One of the central ideas I learned from two of my favourite books that I have read recently, “The Checklist Manifesto” by Atul Gawande and “Thinking, Fast and Slow” by Daniel Kahneman, is that human brain is not as reliable as we think it is and therefore, for crucial decision making, it is better to have a planned out system, or well-rehearsed checklist, for us to fall back on. It has been proven scientifically that we are proned to make mistakes when we are under stress or when the situation is complicated and time and time again, a simple checklist can save the day. This is why I have made this standard checklist for you.
By going through all essential items for each and every school you have interest in, you should be able to make a fair and square overview based on the total mark of each school.

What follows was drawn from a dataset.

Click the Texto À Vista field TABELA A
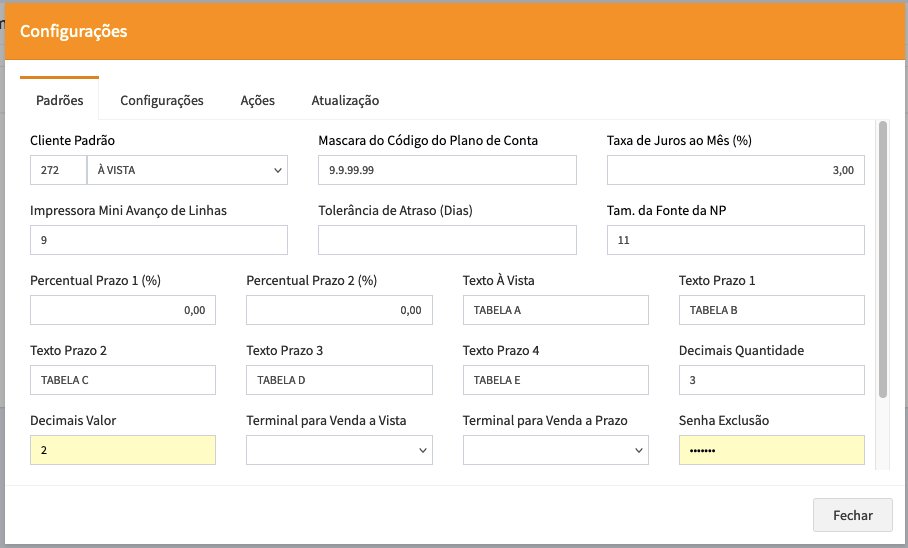The image size is (908, 548). coord(555,311)

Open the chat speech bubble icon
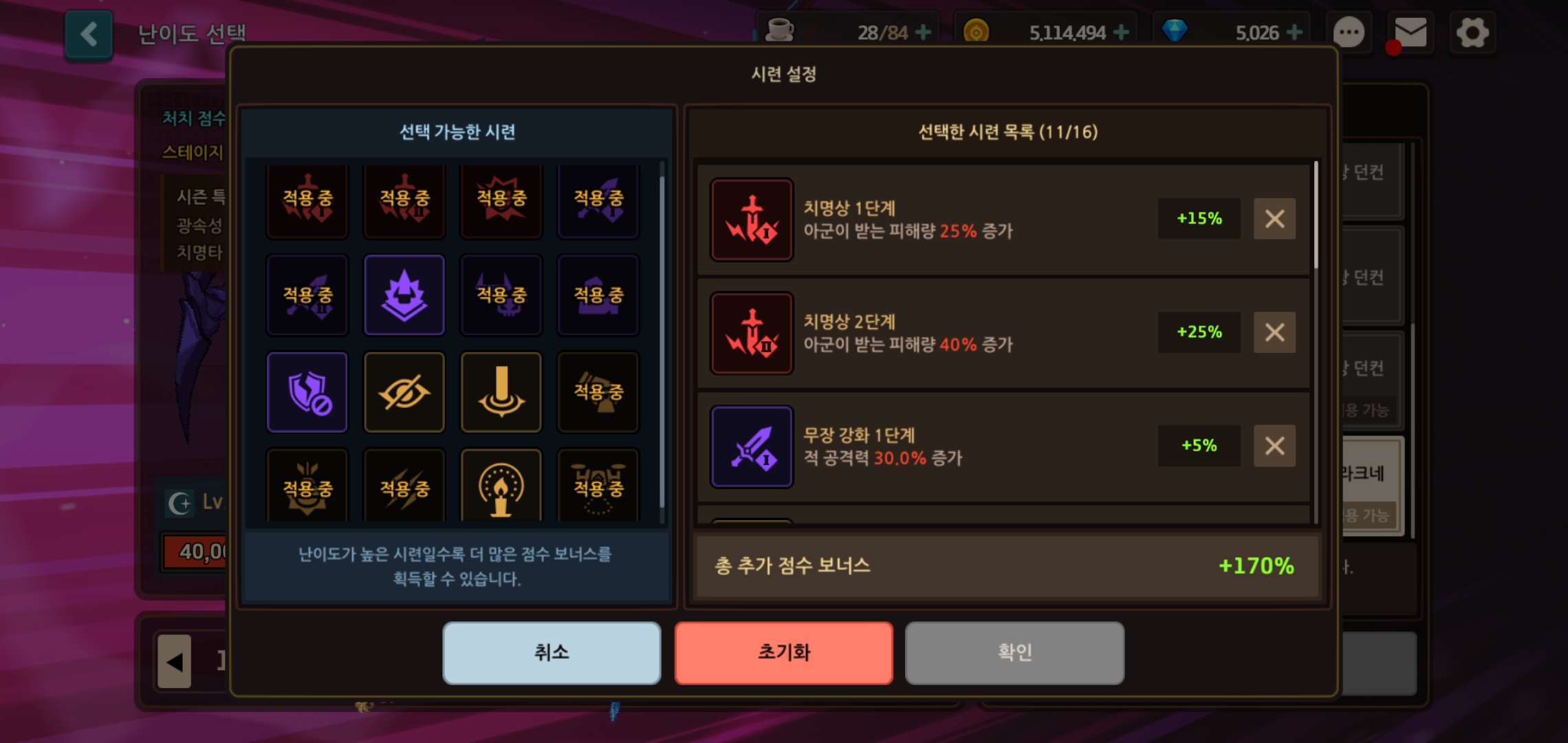(1349, 32)
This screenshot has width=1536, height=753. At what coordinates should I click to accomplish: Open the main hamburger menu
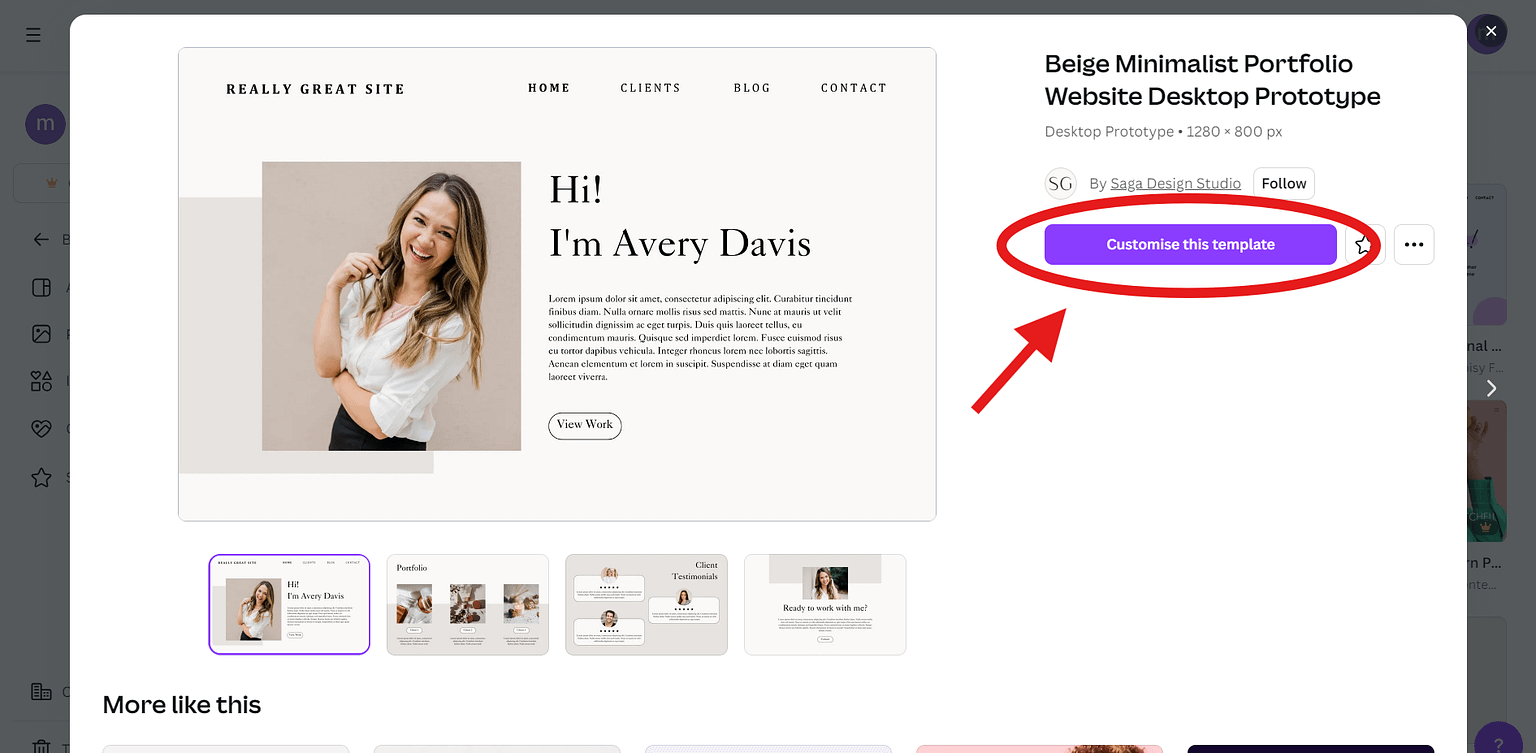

Needless to say, the higher the mark, the higher the rank the school should be in your own priority list.
The 3–5 schools on the top of your list are those you should go after.
A Long Game To Play
Ultimately, school’s role is to provide a learning environment for your child to grow. And that’s about it, it’s not everything. Getting into a good school doesn’t mean your child’s future success is guaranteed either. It is only the start of a new phase.
As long as you have your child’s education at heart, nothing can deter or slow you down in your dream to raise and bring up a child who will lead a successful adult life.
The most effective vehicle for improving children’s outcomes
is not the school … it is the family.Paul Tough of “How Children Succeed”
You are playing the long game of raising a child and bear in mind, school is only a small part.